Creating a population pyramid to visualize crime victimization by age and sex in Mexico

How to create a population pyramid using {ggplot2} in R

data visualization
official statistics
Mexico
household surveys
ENVIPE
crime
victimization
Author

Juan Armando Torres Munguía

Published

July 14, 2025

Overview

Population pyramids are a powerful way to visualize demographic data, especially when analyzing age and sex patterns.
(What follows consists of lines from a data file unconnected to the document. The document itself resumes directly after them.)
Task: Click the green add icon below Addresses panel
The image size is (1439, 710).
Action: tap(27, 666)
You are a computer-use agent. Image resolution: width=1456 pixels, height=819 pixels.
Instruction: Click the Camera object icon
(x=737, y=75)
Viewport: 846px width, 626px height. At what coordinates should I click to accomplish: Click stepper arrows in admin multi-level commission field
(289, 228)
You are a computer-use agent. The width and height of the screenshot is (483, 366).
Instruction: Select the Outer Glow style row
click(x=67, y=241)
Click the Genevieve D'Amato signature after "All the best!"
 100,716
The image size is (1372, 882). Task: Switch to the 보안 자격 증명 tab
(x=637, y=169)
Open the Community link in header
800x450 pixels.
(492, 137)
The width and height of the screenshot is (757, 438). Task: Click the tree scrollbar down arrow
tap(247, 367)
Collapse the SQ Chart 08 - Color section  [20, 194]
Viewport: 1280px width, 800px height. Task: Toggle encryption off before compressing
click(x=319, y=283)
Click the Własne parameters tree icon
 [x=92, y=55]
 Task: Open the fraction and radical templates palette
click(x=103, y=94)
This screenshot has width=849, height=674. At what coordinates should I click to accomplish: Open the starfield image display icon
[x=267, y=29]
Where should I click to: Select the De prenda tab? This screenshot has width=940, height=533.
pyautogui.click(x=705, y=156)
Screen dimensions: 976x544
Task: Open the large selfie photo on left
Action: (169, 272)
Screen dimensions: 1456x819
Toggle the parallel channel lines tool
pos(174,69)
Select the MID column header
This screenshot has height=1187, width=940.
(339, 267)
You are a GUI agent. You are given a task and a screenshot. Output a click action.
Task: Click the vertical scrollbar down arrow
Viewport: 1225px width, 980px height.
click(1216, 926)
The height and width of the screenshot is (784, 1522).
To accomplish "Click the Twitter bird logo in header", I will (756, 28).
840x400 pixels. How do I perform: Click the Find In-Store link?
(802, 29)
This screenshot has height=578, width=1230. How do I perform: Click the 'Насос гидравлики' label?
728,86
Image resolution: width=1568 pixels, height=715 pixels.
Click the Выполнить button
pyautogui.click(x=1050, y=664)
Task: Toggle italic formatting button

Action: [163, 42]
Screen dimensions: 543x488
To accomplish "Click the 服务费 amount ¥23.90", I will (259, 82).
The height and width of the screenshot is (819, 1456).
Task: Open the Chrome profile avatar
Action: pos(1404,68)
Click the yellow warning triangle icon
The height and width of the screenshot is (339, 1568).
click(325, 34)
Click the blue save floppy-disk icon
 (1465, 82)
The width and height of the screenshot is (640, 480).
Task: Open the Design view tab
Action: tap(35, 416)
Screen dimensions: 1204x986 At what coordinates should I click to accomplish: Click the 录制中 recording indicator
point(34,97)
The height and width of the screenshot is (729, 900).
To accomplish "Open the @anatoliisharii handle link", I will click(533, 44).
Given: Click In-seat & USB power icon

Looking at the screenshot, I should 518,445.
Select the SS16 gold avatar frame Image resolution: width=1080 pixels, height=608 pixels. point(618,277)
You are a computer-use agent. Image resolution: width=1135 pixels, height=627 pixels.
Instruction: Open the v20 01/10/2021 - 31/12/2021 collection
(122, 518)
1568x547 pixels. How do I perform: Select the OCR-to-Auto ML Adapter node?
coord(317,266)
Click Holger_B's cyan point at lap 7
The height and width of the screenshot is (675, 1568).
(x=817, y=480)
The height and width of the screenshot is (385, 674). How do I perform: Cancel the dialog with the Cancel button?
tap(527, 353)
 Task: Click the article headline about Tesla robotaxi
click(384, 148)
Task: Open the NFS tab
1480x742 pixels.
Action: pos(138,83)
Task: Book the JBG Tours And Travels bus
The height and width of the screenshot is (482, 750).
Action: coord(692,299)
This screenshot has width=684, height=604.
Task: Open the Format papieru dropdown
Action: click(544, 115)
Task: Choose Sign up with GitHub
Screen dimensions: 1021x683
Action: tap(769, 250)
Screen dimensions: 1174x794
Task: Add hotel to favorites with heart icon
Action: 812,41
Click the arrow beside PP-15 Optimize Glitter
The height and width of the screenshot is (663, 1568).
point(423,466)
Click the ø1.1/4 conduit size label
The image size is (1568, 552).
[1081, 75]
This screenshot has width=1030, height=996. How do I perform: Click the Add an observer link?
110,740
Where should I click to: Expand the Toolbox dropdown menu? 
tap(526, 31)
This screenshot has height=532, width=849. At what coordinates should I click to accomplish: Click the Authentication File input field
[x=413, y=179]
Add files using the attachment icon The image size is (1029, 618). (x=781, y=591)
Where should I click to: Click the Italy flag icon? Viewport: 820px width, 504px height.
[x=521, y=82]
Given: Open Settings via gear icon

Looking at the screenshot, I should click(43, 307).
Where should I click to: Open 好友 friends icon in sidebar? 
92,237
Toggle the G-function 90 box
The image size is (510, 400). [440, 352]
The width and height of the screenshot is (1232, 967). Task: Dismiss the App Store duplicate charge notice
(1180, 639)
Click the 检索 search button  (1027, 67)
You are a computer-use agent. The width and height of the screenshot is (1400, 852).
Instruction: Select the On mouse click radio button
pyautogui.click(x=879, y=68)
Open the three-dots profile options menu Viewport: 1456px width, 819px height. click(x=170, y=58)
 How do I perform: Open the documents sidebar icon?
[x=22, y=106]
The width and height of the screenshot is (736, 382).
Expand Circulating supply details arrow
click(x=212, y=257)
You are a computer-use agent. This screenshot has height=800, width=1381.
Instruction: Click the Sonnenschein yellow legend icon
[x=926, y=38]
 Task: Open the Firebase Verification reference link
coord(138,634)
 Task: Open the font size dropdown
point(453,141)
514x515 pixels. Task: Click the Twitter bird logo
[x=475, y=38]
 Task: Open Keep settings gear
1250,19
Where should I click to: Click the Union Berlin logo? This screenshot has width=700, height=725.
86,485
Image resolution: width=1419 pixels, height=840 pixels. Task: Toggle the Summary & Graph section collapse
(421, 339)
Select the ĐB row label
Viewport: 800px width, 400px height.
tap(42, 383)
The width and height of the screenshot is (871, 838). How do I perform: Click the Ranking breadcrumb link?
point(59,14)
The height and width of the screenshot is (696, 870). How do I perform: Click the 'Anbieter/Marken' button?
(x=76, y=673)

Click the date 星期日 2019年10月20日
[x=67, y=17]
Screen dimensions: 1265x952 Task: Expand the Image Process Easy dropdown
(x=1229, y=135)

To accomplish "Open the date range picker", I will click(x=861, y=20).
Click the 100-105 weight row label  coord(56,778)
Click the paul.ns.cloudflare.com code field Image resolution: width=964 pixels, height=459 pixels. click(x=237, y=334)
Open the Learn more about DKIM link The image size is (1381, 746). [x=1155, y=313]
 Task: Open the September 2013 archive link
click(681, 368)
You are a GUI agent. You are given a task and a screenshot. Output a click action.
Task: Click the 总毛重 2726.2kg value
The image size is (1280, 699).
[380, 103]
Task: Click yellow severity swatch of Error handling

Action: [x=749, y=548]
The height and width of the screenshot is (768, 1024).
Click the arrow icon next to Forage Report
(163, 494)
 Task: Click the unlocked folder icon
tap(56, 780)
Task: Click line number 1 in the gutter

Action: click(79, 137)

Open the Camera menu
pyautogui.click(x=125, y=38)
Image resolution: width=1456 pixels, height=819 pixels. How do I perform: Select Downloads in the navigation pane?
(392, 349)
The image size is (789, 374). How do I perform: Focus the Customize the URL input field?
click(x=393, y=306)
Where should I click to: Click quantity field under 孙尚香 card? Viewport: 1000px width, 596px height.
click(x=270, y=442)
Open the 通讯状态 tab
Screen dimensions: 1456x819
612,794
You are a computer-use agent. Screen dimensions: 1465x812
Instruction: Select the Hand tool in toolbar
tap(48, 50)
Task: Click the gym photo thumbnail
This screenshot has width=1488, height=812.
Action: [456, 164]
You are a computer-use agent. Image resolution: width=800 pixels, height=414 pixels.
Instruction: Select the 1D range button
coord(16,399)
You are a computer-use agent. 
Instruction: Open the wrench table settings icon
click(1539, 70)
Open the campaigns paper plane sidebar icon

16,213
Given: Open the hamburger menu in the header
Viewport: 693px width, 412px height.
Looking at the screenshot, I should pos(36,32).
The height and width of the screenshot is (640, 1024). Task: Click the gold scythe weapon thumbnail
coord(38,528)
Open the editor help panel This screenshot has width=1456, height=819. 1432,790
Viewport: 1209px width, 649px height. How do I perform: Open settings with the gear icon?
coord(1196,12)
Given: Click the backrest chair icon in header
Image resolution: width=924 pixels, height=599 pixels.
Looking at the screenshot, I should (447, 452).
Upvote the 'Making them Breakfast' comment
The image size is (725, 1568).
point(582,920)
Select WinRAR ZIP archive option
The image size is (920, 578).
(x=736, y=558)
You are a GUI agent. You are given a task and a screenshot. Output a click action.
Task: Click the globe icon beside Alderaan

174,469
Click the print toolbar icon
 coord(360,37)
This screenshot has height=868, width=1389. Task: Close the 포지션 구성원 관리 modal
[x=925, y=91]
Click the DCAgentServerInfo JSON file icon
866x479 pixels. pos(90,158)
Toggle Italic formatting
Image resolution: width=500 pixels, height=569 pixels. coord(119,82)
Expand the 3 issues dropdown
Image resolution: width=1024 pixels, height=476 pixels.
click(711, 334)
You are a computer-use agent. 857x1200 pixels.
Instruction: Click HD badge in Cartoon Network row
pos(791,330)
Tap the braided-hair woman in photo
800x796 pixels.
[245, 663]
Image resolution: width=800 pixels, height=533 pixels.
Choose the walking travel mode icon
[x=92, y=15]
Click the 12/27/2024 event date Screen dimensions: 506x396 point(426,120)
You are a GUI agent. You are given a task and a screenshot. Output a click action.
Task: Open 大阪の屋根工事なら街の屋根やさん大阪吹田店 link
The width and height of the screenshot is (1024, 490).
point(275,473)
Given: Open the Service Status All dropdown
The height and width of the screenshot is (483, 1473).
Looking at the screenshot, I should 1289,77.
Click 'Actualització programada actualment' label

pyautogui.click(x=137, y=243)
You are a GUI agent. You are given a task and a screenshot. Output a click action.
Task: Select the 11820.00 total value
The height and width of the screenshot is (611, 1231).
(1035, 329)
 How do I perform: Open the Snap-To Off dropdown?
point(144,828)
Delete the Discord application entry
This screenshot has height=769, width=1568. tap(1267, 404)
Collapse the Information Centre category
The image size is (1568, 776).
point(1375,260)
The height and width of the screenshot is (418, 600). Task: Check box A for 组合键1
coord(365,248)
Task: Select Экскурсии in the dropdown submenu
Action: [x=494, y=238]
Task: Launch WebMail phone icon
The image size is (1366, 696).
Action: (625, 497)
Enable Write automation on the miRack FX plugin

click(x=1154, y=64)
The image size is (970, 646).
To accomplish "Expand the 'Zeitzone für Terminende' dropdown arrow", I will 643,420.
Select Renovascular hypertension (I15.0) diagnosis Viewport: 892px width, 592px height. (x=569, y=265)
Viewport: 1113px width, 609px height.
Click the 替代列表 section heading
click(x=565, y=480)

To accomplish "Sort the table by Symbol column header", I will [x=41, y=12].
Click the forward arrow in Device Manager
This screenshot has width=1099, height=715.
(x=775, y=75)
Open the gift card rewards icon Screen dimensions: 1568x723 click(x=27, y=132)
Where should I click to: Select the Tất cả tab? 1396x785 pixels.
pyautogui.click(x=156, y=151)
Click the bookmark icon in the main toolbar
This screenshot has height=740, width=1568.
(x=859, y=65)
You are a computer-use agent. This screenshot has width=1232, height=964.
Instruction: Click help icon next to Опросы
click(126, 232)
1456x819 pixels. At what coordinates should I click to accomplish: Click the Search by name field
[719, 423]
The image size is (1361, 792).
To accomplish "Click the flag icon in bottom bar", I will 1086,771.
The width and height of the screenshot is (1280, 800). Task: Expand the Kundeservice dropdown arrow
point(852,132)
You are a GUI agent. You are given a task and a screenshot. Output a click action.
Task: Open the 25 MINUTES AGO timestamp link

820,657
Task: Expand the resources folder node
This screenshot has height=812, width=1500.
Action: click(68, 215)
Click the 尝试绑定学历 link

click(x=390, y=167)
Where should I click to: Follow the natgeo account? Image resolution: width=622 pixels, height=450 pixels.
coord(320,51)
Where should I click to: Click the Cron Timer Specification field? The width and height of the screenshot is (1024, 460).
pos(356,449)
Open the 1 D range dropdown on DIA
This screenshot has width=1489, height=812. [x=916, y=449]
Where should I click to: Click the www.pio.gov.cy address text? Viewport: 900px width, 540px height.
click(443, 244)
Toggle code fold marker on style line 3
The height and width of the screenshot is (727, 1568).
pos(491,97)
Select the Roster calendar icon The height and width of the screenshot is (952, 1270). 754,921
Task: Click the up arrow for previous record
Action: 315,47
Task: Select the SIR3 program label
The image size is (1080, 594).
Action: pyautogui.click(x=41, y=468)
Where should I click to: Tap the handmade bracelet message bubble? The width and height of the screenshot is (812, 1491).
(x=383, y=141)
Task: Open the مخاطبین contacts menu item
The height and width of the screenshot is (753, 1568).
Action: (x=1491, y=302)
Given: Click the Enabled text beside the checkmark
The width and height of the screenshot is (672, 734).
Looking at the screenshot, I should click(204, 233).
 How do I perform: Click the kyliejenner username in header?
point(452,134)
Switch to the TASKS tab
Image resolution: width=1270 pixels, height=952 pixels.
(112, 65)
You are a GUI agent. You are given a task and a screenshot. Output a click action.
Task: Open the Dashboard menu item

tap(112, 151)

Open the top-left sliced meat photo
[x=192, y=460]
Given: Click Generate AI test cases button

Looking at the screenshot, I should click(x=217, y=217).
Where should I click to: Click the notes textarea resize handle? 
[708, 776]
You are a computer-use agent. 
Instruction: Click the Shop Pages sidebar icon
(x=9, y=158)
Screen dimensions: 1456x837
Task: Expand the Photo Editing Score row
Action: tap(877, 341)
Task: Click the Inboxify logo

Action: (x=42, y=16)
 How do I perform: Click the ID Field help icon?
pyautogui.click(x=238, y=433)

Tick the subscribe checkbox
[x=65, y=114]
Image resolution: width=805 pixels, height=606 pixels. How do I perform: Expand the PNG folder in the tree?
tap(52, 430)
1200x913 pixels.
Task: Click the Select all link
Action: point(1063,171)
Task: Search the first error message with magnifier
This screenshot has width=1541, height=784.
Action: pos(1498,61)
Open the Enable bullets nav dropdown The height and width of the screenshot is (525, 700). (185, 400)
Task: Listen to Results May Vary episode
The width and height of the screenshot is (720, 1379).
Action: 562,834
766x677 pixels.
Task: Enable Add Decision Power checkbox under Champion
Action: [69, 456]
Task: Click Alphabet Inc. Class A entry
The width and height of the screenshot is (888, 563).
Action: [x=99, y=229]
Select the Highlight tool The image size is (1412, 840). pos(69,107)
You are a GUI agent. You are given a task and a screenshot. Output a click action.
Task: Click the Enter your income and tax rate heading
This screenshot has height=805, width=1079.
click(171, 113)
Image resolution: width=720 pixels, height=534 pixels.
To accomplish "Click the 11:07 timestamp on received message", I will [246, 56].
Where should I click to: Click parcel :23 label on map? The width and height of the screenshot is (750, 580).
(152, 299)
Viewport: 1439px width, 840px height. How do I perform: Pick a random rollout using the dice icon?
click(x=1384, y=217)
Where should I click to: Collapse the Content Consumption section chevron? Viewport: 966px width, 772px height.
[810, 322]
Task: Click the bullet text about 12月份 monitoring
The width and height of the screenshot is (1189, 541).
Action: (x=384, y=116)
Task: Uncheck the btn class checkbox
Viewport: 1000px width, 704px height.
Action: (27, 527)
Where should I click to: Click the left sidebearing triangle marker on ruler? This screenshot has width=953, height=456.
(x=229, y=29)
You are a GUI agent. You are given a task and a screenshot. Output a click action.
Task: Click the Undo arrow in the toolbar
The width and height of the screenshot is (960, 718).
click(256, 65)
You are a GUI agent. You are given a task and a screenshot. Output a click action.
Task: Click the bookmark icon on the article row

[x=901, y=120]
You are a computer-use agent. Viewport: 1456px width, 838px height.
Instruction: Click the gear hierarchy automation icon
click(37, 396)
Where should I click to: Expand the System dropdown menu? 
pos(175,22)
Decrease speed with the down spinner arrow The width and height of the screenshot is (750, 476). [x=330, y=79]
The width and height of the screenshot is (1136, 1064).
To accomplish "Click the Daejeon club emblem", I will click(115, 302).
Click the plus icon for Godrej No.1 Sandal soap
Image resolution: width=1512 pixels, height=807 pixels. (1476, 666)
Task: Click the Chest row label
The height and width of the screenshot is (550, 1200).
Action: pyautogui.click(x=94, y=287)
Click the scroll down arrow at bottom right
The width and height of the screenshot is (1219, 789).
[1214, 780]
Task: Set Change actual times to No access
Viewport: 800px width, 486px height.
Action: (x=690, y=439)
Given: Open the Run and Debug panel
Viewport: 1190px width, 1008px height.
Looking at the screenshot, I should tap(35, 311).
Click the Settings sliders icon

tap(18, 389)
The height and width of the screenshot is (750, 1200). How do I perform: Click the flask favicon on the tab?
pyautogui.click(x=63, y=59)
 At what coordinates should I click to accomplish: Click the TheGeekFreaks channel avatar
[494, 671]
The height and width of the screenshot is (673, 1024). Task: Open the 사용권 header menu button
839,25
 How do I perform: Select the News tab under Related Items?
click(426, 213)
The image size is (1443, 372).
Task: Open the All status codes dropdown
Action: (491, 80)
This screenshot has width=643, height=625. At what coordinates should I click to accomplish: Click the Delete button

In this post, I will elaborate a population pyramid using the {ggplot2} package in R, specifically focusing on crime victimization data from Mexico’s National Survey of Victimization and Perception of Public Safety (Encuesta Nacional de Victimización y Percepción sobre Seguridad Pública, ENVIPE).

Set-up

First, we need to install and load the necessary R packages.

library(tidyverse) # I always load tidyverse for data manipulation
library(ggplot2) # For data visualization
library(ggtext) # For formatting text in ggplot2
library(showtext) # For custom fonts in ggplot2
library(readxl) # For reading Excel files
library(kableExtra) # For data tables

Loading data

I will use the data from the table Population aged 18 and over by state, age group, sex and victimization condition (Población de 18 años y más por entidad federativa y grupos de edad según sexo y condición de victimización) from the 2024 ENVIPE available here.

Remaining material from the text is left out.